06/08/2010 - 28 Lượt xem

The MoF said it would closely control prices of goods and services with payments derived from the State budget; apply fees and prices subsidies; pool efforts to overcome difficulties for agriculture sector due to the long drought and bad weather and apply policies to help poor people and fishermen when prices increase high.

The MoF will continue to boost disbursement, especially disbursement of investment capital, particularly focusing on effective projects which are capable of being completed in 2008. The ministry will also continue to issue treasury bills and government bonds for investment in transports and irrigation and equitise State-owned enterprises as planned.

The work on inspection, control of the domestic market, fighting trade fraud and realisation of the State’s pricing policies will continue to be boosted. The MoF will also search for measures to support part of the population, especially poor people, policy beneficiaries and natural disaster-stricken victims.

Incomes from securities investment of individual investors will not be subjected to tax this year. Initial public offerings by joint stock companies will be slackened, thus reducing the supply of “goods” to the stock market. Foreign investors are allowed to buy up to 40% stake in unlisted public companies. The State Capital Investment Corporation will buy certain stocks to help soothe the market. The MoF will closely co-ordinate with the State Bank of Vietnam in managing and supervising banking and stock market activities.

The State Bank of Vietnam’s measures mostly focus on management of monetary policies to clean up the operations of credit organisations to restrain inflation and control prices.

The State Bank of Vietnam (SBV) will widen the foreign currency trade band to 1% on either side of the average rate in the inter-banking market instead of the current 0.75% as of March 10.

SBV will maintain stable primary interest rates and use monetary policy tools to stabilise savings and lending interest rates in accordance with the market’s capital demand and supply.

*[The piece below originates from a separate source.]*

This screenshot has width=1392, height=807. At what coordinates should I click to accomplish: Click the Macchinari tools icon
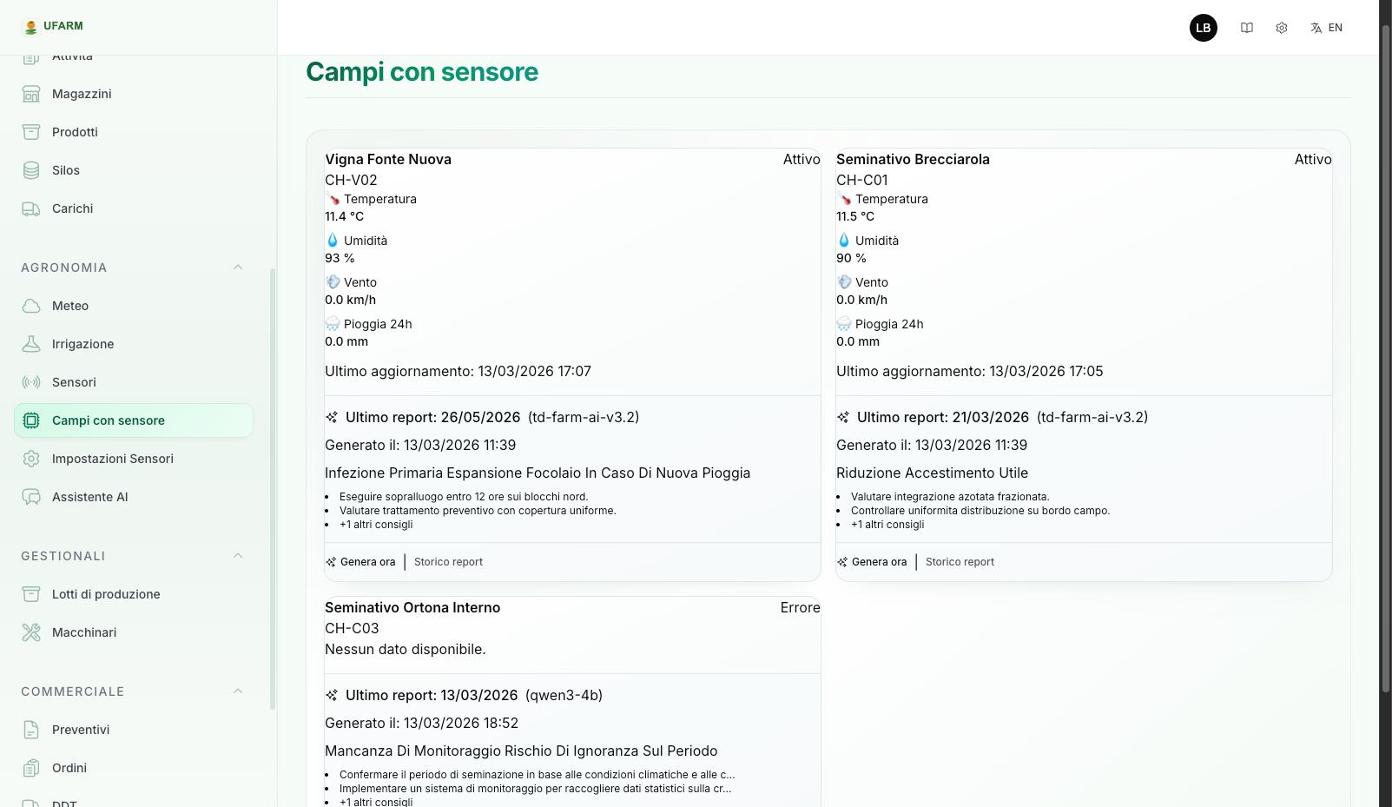31,632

SBV will also continue to provide capital support to commercial banks to ensure their liquidity through open-market transactions and other re-loaning instruments. The ceiling interest rates in open-market transactions will be fixed at 9-10%.

The SBV plan to issue VND 20.3 trillion of treasury bills scheduled for March 17 will be continued.  

Commercial banks are urged to continue to provide lending to securities investment in conformity with current regulations.